Die Verbindung zu AI-native-Architektur
Ich habe über dieses umfassendere Muster in Stanford CS146S Is Right About AI Coding — The Missing Subject Is Architecture geschrieben. Deterministische Leitplanken sind der Enforcement-Mechanismus, der ersetzbare Architektur real macht.
Ohne Leitplanken sind architektonische Grenzen nur Absichtserklärungen. Mit ihnen sind Grenzen strukturell. Der Unterschied zwischen „wir versuchen, Module isoliert zu halten” und „der Build schlägt fehl, wenn Module-Isolation verletzt wird” ist der Unterschied zwischen Architektur, die KI-Geschwindigkeits-Iteration überlebt, und Architektur, die darunter zusammenbricht.
Der moderne Softwareentwickler braucht nicht nur KI-Werkzeugkompetenz. Er braucht einen Leitplanken-Stack, der KI-generierten Code strukturell sicher macht, um ihn mit hoher Geschwindigkeit auszuliefern.
FAQ
Was ist das beste Werkzeug zur Durchsetzung von Architekturregeln bei KI-generiertem Code?
Semgrep ist die flexibelste Option für benutzerdefinierte Architekturregeln. Es unterstützt Pattern-Matching gegen AST-Struktur, läuft schnell in CI und lässt Teams projektspezifische Grenzen kodieren.

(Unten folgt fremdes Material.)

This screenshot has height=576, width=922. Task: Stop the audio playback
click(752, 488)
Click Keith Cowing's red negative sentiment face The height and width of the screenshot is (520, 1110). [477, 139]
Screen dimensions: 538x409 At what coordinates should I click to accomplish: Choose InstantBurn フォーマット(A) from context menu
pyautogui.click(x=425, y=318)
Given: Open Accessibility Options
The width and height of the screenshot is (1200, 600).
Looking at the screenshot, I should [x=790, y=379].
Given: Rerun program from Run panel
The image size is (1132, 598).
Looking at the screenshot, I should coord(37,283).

Für JavaScript-/TypeScript-Projekte sind dependency-cruiser und benutzerdefinierte ESLint-Regeln ebenfalls wirksam.
Kann KI-Code-Review menschliches Code-Review ersetzen?
Nein. KI-Code-Review ergänzt menschliches Review bei Stil und Dokumentation, ist aber unzuverlässig für architektonisches Boundary-Enforcement und Sicherheitseigenschaften. deterministic checks (Typsystem, Linter, Architekturregeln, Contract Tests) sind der einzige skalierbare Ersatz für aufmerksamkeitsabhängiges Review.

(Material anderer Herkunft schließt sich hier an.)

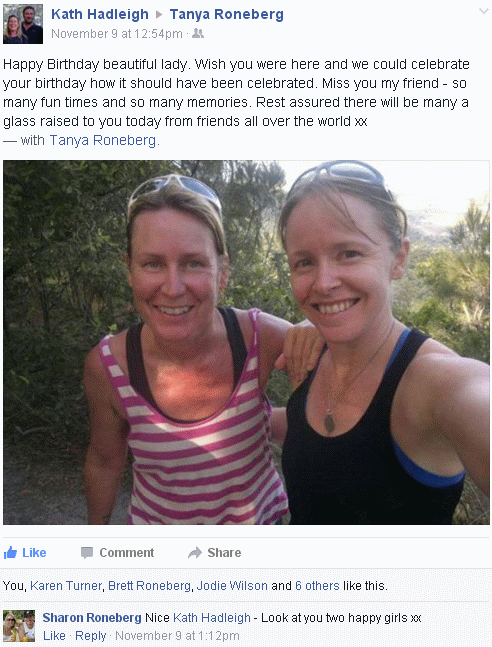Open Kath Hadleigh's profile picture thumbnail
The height and width of the screenshot is (647, 492).
point(23,24)
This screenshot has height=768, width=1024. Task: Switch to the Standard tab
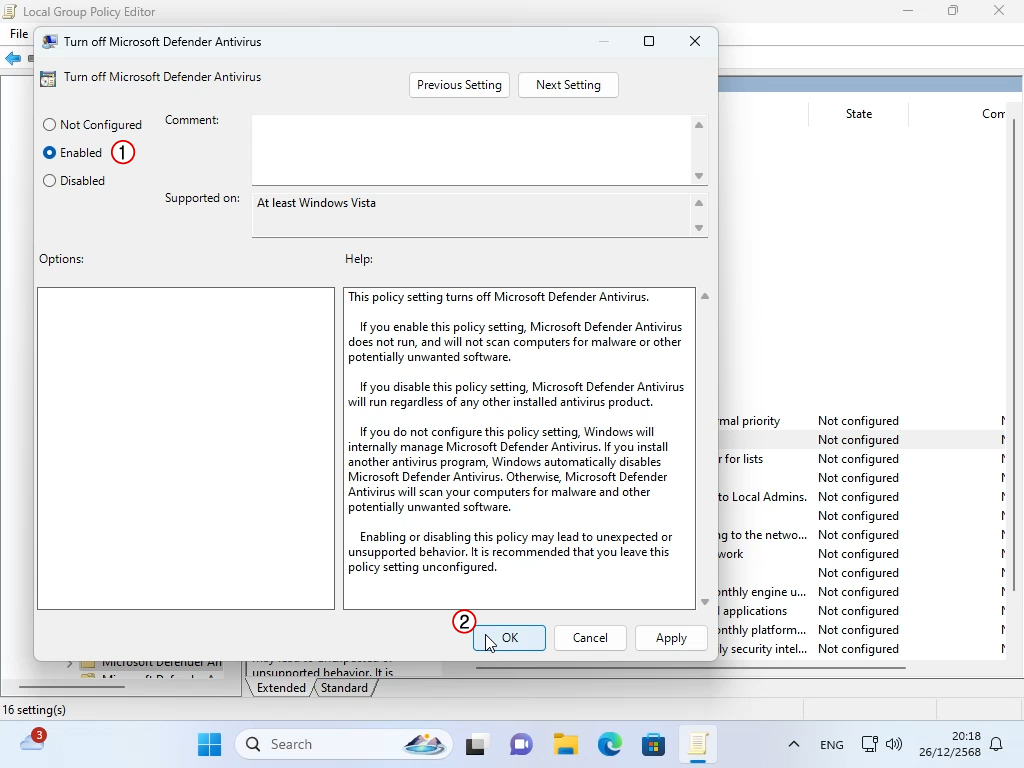(x=344, y=688)
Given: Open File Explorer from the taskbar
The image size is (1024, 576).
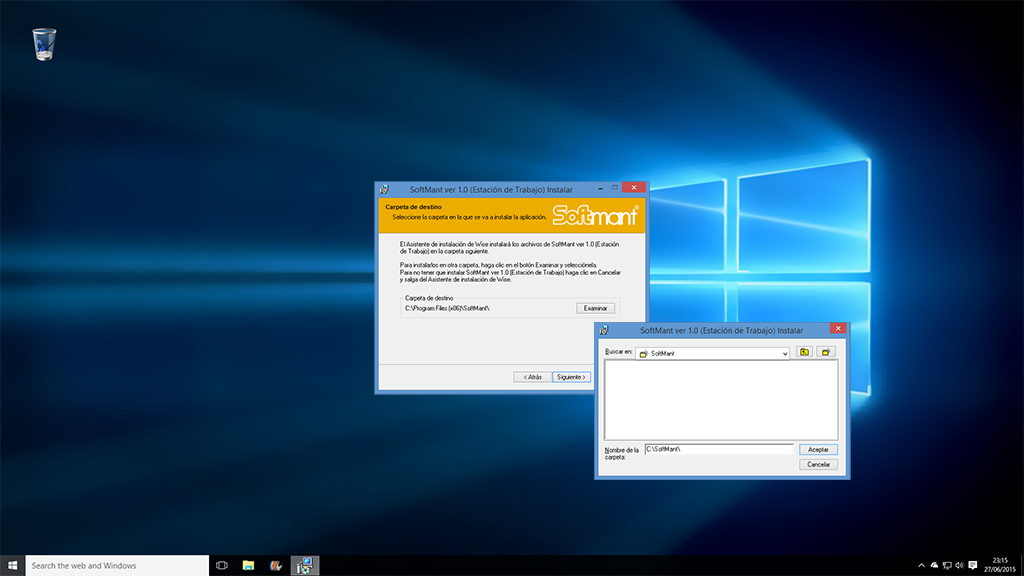Looking at the screenshot, I should click(x=248, y=565).
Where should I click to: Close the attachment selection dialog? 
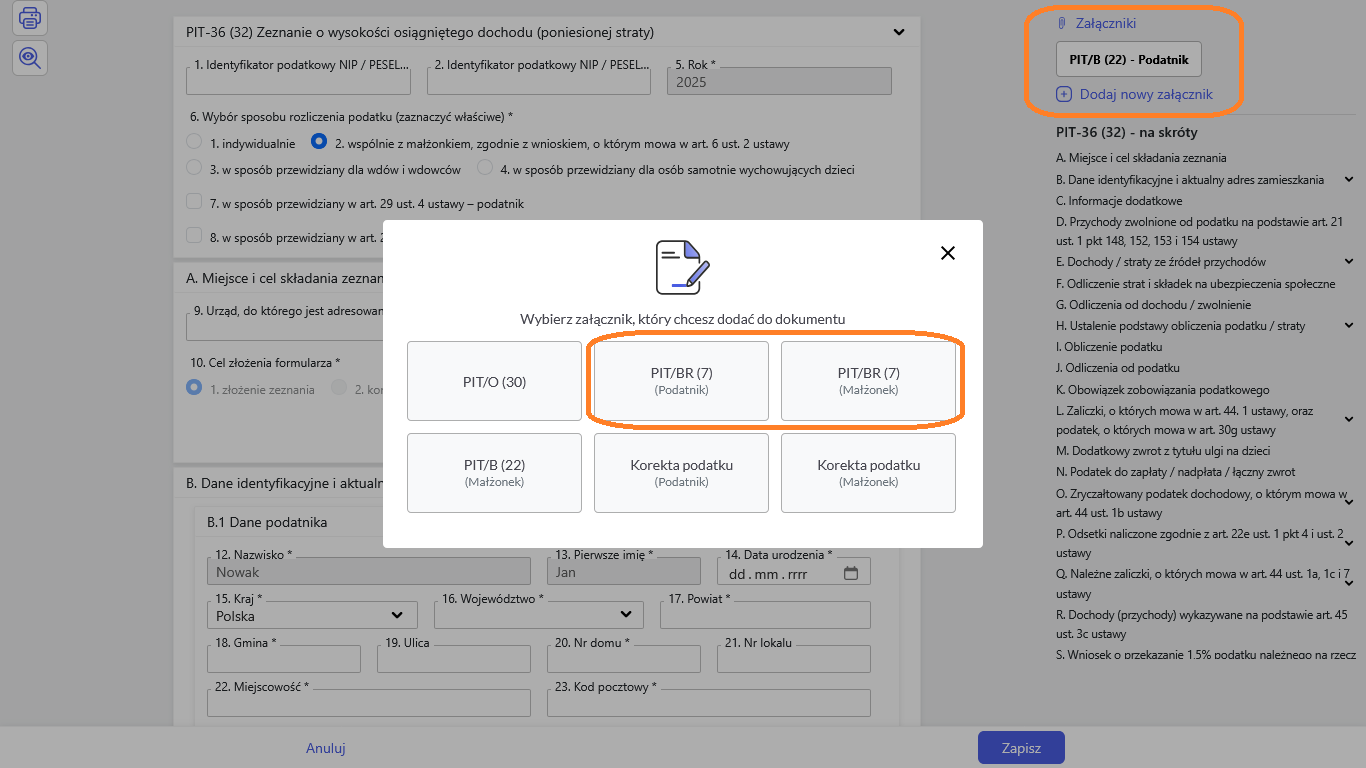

Wie richtet man Leitplanken ein, ohne das Team auszubremsen?
Man beginnt mit dem Typsystem (strikter Modus, keine Ausnahmen). Dann fügt man Architekturregeln für die drei risikoreichsten Grenzen hinzu. Dann fügt man Contract Tests für externe Integrationen hinzu. Jede Schicht benötigt einen Tag zur Einrichtung und läuft in Sekunden. Die Verlangsamung kommt durch Verletzungen, nicht durch die Prüfungen selbst.

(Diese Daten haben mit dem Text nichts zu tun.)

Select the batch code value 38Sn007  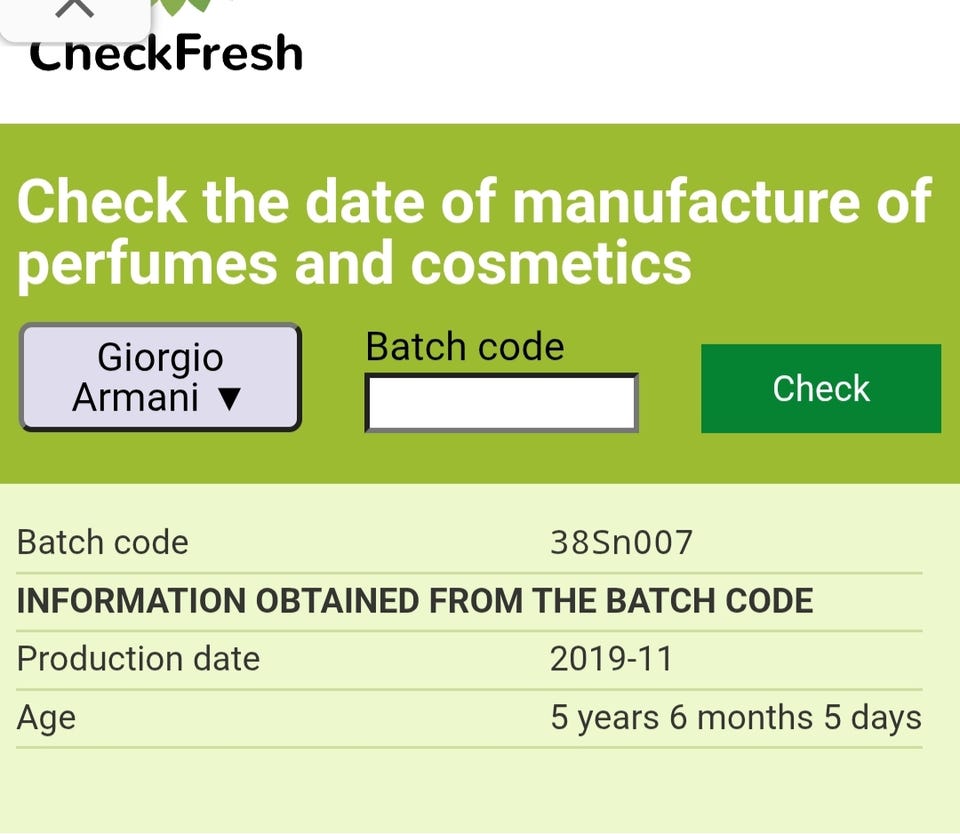(621, 542)
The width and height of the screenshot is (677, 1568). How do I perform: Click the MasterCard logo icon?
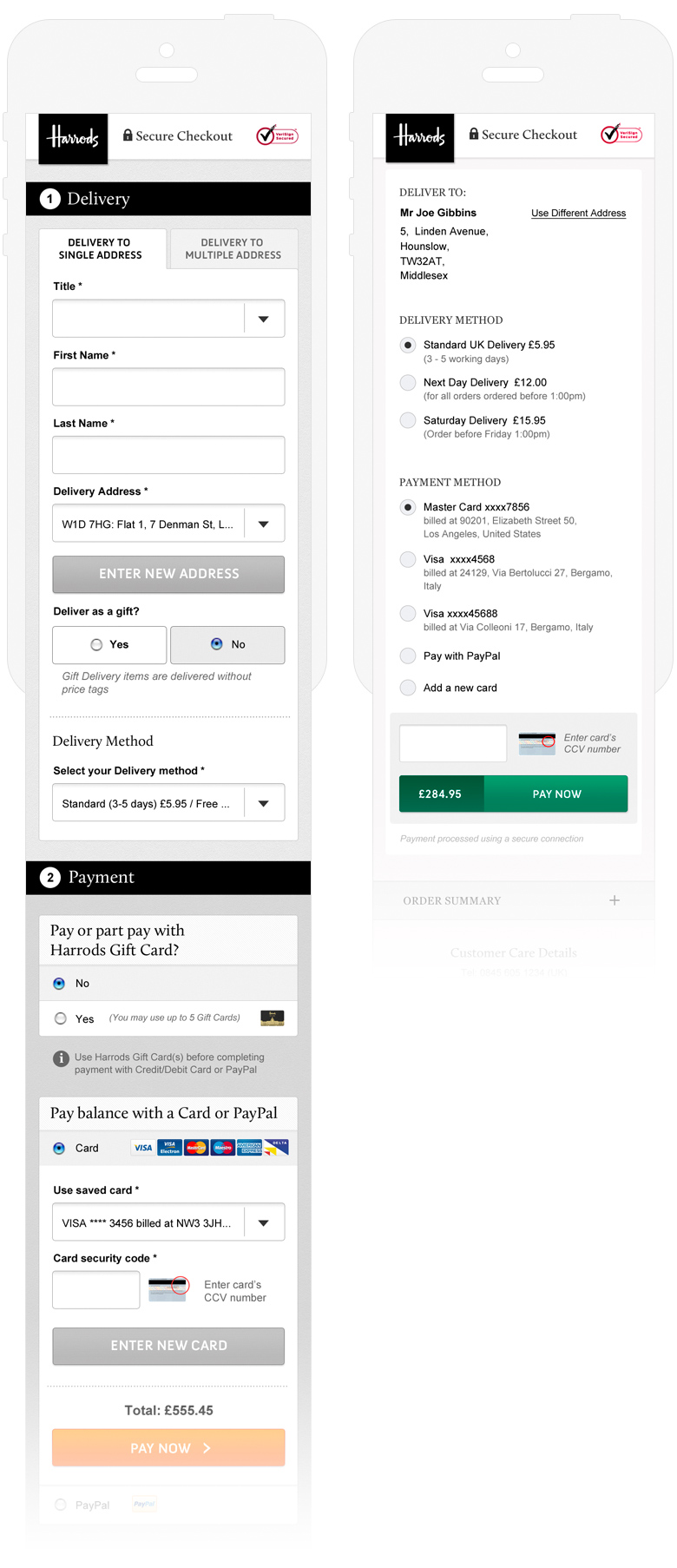(196, 1148)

Was ist der Unterschied zwischen einer Leitplanke und einem Linter?
Ein Linter schlägt Verbesserungen vor. Eine Leitplanke lässt den Build fehlschlagen. Die Unterscheidung ist Enforcement. In KI-generierten Codebases werden Vorschläge im großen Maßstab ignoriert, weil das Volumen zu hoch für konsistente manuelle Aufmerksamkeit ist. Nur Build-Fehler garantieren Einhaltung.